Benedict’s Struggles toward Early Maturity:
The Unanimously Poisoned Chalice
Like most subjects of medieval hagiographies, Benedict was a born saint. “From his earliest years he had the heart of an old man. Precocious in his way of life beyond his age, he did not give himself up to sensual pleasure.” However, in spite of his precocity, there are indications that Benedict had to grow into a mature sanctity. Maybe Benedict “did not give himself up to sensual pleasure,” but one day he was so severely haunted by the memory of a woman that he rolled himself in a bed of nettles to cure himself of his lustful thoughts; a rather adolescent way of dealing with this problem. There is much more to sanctity, of course, then overcoming sexual temptations, and it is these other temptations and struggles that get all the rest of the attention in The Dialogues. Not least among the temptations are problems with what René Girard calls mimetic rivalry.
Being a son in a free-man’s family, Benedict was sent to Rome to study the liberal arts, but when he saw “that many of the other students there had fallen into vice,” he left to live a holy life as a monk. Perhaps the vices that so horrified Benedict included sensual disorder, but Gregory points to deeper matters when he says that Benedict feared that “worldly knowledge…would suck him down entirely into its bottomless whirlpool.” Here, Gregory has given us a powerful image of the mimetic process which, in an academic setting, could tempt Benedict to imitate his fellow students in competitiveness as well as sensual indulgence. Wishing to follow the contrary desire to “please God alone,” Benedict fled to a place called Effide with his nurse. This flight made Benedict “learnedly ignorant and wisely unskilled.” Perhaps Gregory is being anti-intellectual here. After all, resentment of the intellectually skilled is a serious mimetic trap. But this phrase does point to the truth that education and skill are learned from lived experience and are not limited to academic circles.
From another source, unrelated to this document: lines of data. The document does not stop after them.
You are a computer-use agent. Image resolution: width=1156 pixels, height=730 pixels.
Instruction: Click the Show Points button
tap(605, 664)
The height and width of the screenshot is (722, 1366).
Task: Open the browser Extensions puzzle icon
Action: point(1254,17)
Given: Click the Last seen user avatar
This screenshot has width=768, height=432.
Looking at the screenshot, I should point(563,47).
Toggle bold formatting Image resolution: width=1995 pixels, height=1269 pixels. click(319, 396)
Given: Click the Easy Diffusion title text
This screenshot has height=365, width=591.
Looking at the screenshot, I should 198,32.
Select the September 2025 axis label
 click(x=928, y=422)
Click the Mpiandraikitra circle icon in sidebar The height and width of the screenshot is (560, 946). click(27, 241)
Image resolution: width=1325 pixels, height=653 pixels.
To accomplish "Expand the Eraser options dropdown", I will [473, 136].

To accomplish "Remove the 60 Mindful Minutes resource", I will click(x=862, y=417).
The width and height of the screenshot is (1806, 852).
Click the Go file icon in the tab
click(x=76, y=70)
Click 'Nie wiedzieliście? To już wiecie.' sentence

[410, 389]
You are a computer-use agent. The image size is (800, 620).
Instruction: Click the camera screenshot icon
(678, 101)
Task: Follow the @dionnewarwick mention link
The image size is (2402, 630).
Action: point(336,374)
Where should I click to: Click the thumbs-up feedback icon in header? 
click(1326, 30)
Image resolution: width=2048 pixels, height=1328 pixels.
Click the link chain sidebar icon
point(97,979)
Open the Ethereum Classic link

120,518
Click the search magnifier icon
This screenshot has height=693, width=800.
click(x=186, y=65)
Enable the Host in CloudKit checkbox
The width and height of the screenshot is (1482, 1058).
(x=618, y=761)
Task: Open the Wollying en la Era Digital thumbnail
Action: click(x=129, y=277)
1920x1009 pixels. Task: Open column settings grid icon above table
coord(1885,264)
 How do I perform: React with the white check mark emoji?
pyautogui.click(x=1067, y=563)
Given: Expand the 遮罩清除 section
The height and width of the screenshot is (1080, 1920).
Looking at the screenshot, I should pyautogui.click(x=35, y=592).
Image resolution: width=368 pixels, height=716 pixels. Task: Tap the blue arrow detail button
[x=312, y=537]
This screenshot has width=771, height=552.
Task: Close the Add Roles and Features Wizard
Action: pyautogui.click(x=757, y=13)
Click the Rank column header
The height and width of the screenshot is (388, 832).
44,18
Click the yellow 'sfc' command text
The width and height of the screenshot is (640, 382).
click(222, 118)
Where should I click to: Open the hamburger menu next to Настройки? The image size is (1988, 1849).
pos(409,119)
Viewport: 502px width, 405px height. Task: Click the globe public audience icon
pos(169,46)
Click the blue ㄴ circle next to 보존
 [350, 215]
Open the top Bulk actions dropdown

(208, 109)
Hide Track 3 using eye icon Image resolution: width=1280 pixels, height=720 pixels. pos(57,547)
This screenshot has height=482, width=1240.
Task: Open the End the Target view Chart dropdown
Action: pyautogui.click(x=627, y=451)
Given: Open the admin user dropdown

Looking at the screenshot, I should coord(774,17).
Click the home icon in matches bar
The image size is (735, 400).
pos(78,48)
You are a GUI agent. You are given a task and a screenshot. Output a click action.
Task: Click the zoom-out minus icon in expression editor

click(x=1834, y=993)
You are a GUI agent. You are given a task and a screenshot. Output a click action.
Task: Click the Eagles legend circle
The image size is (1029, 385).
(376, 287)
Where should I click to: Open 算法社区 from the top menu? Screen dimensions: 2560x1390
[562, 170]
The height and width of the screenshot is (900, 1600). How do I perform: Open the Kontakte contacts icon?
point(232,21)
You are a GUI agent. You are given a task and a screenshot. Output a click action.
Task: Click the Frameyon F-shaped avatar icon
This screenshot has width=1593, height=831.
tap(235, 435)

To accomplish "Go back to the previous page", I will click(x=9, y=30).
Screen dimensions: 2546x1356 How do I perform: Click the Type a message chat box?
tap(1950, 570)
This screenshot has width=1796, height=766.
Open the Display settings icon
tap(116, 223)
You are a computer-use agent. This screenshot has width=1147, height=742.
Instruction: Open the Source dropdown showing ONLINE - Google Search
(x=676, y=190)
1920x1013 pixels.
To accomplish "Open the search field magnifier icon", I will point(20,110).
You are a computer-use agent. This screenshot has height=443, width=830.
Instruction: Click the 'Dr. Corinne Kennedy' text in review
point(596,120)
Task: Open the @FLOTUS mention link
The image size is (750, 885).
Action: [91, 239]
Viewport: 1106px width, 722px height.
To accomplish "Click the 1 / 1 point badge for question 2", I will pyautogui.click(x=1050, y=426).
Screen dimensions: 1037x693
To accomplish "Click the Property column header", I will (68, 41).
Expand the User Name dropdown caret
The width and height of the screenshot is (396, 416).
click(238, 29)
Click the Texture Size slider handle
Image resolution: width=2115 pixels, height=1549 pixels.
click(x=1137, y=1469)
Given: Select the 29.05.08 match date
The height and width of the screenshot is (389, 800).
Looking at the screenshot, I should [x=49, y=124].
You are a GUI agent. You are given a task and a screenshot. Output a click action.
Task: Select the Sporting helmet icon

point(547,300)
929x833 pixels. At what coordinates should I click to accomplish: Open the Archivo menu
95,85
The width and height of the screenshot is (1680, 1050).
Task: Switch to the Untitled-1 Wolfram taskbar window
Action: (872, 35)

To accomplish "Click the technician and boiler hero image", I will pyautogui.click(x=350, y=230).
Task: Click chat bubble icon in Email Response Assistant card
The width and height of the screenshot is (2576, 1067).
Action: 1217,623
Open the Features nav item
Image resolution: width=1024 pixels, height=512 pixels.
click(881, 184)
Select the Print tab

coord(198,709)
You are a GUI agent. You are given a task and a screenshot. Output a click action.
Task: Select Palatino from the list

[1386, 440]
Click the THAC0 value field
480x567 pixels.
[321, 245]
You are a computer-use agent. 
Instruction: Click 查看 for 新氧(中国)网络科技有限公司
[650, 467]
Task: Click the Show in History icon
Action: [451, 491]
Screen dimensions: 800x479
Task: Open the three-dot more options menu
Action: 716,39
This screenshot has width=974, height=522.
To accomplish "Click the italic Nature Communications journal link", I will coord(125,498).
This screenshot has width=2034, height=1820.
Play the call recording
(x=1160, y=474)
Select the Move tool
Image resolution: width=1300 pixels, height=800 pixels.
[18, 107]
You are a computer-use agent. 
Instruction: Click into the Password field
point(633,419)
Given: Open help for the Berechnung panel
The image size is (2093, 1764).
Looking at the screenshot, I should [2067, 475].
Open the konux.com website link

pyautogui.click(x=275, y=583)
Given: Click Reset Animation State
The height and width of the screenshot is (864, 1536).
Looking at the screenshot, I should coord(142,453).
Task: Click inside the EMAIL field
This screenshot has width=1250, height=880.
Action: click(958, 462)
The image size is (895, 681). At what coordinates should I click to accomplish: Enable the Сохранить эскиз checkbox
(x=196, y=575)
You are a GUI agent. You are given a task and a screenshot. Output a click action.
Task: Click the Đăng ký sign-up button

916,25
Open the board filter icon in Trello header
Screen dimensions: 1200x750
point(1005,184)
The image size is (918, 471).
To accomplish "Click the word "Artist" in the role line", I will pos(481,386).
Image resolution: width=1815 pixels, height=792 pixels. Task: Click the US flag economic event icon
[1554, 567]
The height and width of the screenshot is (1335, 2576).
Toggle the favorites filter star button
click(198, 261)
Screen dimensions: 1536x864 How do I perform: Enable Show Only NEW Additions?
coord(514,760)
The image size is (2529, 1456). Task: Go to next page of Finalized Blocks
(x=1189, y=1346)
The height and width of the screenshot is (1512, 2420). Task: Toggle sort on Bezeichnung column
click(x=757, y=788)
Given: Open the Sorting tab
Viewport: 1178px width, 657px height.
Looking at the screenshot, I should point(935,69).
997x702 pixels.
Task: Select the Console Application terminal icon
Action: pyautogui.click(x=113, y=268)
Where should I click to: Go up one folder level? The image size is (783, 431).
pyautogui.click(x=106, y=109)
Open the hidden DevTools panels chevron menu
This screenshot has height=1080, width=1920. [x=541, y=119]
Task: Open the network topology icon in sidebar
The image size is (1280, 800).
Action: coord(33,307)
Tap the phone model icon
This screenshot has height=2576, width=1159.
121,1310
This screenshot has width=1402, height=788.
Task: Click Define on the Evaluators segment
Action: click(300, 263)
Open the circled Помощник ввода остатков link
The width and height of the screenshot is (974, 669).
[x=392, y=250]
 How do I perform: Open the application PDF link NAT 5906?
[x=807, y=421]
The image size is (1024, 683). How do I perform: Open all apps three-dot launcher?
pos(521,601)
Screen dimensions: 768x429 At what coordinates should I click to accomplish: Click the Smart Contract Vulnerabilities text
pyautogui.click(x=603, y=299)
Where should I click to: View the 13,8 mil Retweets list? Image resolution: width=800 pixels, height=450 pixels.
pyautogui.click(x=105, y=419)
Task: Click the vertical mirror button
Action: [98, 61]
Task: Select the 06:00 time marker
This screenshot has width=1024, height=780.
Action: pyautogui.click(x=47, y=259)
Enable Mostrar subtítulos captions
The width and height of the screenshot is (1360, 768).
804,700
After Benedict was “charitably” received at Effide, his nurse borrowed a winnowing-dish and accidentally broke it. Because Benedict “felt compassion for her distress,” he prayed over the dish, and it was fully repaired. “Everyone in the district got to know about it,” and they hung the dish outside the church porch. Ironically, a miracle done out of compassion and for a practical purpose was changed into a frozen sacred object, a fetish, that canceled out its usefulness. Benedict realized that this unanimous adulation was dangerous because it was turning him into as sacred an object as the dish. Not wanting to become “puffed up by the favors of this life,” Benedict left the village to live alone in a cave at the top of a mountain as a hermit. In this move, Benedict imitated St. Antony and John the Baptist and Elijah. He even wore animal skins as they did.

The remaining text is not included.